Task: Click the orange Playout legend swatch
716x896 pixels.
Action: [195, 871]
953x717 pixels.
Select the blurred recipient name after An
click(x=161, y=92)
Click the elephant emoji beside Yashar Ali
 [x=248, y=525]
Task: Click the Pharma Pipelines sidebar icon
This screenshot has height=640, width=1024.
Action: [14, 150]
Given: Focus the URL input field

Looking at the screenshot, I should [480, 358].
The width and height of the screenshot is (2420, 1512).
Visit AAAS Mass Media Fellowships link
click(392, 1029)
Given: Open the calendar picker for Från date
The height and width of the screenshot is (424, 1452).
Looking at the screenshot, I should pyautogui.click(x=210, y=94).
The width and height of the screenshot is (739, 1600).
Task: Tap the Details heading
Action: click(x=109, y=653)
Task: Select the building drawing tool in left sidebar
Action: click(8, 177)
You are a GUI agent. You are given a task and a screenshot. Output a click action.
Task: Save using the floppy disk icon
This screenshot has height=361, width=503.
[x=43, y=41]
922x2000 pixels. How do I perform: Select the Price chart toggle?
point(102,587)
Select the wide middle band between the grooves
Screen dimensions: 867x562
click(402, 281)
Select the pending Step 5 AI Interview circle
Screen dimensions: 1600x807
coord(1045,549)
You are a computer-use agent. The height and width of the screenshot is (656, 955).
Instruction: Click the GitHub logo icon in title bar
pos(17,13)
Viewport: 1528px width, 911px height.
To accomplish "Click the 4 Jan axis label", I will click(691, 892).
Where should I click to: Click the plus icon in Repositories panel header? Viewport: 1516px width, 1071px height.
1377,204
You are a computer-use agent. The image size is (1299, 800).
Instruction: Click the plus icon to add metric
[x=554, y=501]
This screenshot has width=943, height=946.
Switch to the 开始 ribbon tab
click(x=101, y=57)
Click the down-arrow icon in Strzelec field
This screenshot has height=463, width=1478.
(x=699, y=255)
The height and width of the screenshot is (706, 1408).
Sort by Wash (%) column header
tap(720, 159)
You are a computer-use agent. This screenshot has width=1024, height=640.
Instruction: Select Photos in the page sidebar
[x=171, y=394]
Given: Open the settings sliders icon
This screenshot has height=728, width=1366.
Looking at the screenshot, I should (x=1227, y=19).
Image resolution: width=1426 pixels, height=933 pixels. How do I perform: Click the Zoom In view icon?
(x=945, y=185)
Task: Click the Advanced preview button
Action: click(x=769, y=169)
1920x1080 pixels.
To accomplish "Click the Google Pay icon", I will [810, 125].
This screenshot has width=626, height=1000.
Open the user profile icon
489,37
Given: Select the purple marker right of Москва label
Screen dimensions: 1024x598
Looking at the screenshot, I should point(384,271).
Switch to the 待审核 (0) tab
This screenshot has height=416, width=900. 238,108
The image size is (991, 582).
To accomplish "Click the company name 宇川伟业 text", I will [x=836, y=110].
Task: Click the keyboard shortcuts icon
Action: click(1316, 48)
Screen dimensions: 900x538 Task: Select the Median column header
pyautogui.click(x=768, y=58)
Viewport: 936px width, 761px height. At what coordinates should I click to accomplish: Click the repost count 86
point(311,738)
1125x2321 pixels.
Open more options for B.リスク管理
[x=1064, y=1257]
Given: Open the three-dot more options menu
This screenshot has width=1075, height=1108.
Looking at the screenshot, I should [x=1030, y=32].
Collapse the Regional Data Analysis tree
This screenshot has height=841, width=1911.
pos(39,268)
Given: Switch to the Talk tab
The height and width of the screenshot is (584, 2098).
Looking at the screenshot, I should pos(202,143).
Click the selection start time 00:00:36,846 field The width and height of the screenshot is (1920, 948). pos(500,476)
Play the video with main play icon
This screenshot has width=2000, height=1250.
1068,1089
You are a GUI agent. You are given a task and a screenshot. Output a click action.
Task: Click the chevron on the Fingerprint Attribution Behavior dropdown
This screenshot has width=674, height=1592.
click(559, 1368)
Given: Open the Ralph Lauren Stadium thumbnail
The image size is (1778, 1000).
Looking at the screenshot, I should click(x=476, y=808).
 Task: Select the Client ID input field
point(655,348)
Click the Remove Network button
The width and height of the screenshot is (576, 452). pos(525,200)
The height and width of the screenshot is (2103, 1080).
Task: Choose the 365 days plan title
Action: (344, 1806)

───

What needs to be done:
Return exactly the lines above from the line that has "Task: Click the Pharma Pipelines sidebar icon" through the line that has "Given: Open the calendar picker for Från date", inclusive, and nothing else.

Written response:
Task: Click the Pharma Pipelines sidebar icon
This screenshot has height=640, width=1024.
Action: [14, 150]
Given: Focus the URL input field

Looking at the screenshot, I should [480, 358].
The width and height of the screenshot is (2420, 1512).
Visit AAAS Mass Media Fellowships link
click(392, 1029)
Given: Open the calendar picker for Från date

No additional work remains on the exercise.